Table 1: Recommended dose
| Weight in kilograms | Recommended dose in mg Every 12 hours* |
| 0–5 | 200 |
| 5–10 | 300 |
| 11–15 | 400 |
| 16–20 | 500 |
| 21–25 | 600 |
| 26–30 | 700 |
| 31–40 | 800 |
| 41–50 | 900 |
| >50 | 1 000 |
*Higher dose may be required to achieve target WBC cystine concentration.
The use of doses higher than 1.95 g/m2/day is not recommended.
Missed doses
If a dose is missed, it should be taken as soon as possible. If it is within four hours of the next dose, the missed dose should be skipped going back to the regular dosing schedule. The dose should not be doubled.
Special populations
Patients with poor tolerability
Patients with poorer tolerability still receive significant benefit if white blood cell cystine levels are below 2 nmol hemicystine/mg protein (when measured using the mixed leukocyte assay). The cysteamine dose can be increased to a maximum of 1.95 g/m2/day to achieve this level. The dose of 1.95 g/m2/day of immediate-release cysteamine bitartrate has been associated with an increased rate of withdrawal from treatment due to intolerance and an increased incidence of adverse events. If cysteamine is initially poorly tolerated due to gastrointestinal (GI) tract symptoms or transient skin rashes, therapy should be temporarily stopped, then re-instituted at a lower dose and gradually increased to the appropriate dose (see section 4.4).
Patients on dialysis or post-transplantation
Experience has occasionally shown that some forms of cysteamine are less well tolerated (i.e. leading to more adverse events) when patients are on dialysis. A closer monitoring of the WBC cystine levels is recommended in these patients.
Patients with renal impairment
Dose adjustment is not normally required; however, WBC cystine levels should be monitored.
Patients with hepatic impairment
Dose adjustment is not normally required; however, WBC cystine levels should be monitored.
Method of administration
Oral use.
This medicinal product can be administered by swallowing the intact capsules as well as sprinkling the capsule contents (enteric coated beads) on food or delivery through a gastric feeding tube.

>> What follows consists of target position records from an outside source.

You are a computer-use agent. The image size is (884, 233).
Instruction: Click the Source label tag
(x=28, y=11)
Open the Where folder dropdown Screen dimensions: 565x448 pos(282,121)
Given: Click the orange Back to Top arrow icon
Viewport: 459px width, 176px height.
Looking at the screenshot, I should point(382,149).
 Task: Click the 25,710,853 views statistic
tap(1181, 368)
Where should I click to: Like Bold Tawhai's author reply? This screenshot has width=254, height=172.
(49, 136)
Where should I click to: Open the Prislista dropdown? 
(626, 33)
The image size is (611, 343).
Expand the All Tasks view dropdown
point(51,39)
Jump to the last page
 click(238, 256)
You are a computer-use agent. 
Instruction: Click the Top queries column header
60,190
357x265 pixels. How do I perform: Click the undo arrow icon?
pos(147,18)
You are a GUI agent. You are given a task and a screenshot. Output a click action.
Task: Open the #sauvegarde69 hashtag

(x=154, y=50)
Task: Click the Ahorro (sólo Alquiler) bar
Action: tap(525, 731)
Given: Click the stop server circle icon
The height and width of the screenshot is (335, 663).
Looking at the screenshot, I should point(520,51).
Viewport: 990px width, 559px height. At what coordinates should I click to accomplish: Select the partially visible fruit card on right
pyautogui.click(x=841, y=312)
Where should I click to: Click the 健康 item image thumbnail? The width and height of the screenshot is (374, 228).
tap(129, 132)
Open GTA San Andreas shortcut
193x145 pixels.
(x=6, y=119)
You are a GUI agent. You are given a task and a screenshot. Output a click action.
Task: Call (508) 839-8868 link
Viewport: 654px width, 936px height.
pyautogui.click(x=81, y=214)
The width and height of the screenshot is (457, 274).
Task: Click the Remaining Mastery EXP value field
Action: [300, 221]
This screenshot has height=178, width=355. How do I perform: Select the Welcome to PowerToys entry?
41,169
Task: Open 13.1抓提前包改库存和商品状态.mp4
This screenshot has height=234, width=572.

Do not crush or chew capsules or capsule contents.
Administration with food
Cysteamine bitartrate can be administered with an acidic fruit juice or water.
Cysteamine bitartrate should not be administered with food rich in fat or proteins, or with frozen food like ice-cream. Patients should try to consistently avoid meals and dairy products for at least 1 hour before and 1 hour after PROCYSBI dosing. If fasting during this period is not possible, it is acceptable to eat only a small amount (~ 100 grams) of food (preferentially carbohydrates) during the hour before and after PROCYSBI administration. It is important to dose PROCYSBI in relation to food intake in a consistent and reproducible way over time (see section 5.2).
In paediatric patients who are at risk of aspiration, aged approximately 6 years and under, the hard capsules should be opened and the content sprinkled on food or liquid listed in section 6.6.
For instructions about the medicinal product before administration, see section 6.6.